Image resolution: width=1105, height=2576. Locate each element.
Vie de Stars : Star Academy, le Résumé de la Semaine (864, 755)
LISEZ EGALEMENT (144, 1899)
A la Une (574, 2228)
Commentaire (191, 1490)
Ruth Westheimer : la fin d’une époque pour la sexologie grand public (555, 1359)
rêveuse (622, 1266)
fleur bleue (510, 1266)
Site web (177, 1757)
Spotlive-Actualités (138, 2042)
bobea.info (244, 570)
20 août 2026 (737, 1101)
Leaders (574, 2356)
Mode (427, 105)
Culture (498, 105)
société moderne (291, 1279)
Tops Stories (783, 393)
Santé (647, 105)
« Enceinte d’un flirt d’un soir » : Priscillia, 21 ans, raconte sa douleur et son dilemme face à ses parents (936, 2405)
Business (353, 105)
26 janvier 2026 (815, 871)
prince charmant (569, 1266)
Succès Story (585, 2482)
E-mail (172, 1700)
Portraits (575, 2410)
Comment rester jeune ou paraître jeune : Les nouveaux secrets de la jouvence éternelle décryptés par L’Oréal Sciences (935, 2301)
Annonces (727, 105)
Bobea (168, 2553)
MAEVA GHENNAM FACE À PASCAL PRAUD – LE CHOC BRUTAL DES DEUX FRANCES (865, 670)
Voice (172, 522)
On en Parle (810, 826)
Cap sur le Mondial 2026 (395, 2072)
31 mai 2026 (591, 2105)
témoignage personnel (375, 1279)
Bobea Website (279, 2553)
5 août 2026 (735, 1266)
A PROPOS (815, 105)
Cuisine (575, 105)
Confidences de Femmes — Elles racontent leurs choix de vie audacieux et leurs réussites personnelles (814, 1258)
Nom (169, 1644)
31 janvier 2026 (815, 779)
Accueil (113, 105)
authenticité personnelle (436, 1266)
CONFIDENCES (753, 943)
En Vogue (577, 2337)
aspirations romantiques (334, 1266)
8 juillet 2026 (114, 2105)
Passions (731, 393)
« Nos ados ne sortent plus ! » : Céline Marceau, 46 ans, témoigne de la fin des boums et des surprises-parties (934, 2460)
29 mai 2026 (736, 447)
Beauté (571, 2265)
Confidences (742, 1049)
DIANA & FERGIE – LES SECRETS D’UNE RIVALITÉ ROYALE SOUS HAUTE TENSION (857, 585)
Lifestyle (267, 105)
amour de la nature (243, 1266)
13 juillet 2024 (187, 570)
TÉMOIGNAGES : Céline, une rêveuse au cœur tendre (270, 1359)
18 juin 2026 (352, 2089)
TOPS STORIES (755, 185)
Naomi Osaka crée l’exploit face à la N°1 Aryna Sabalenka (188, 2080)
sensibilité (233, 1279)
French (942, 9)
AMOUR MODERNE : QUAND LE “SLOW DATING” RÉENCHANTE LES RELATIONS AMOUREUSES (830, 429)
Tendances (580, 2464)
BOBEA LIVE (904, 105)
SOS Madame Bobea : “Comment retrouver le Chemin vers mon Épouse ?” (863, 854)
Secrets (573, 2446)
::::::::
Only one span of lines is wanted: the line with "TOPS STORIES (755, 185)" and every line after it to the end of the entries, output exactly.

* _Result for this task_
TOPS STORIES (755, 185)
Naomi Osaka crée l’exploit face à la N°1 Aryna Sabalenka (188, 2080)
sensibilité (233, 1279)
French (942, 9)
AMOUR MODERNE : QUAND LE “SLOW DATING” RÉENCHANTE LES RELATIONS AMOUREUSES (830, 429)
Tendances (580, 2464)
BOBEA LIVE (904, 105)
SOS Madame Bobea : “Comment retrouver le Chemin vers mon Épouse ?” (863, 854)
Secrets (573, 2446)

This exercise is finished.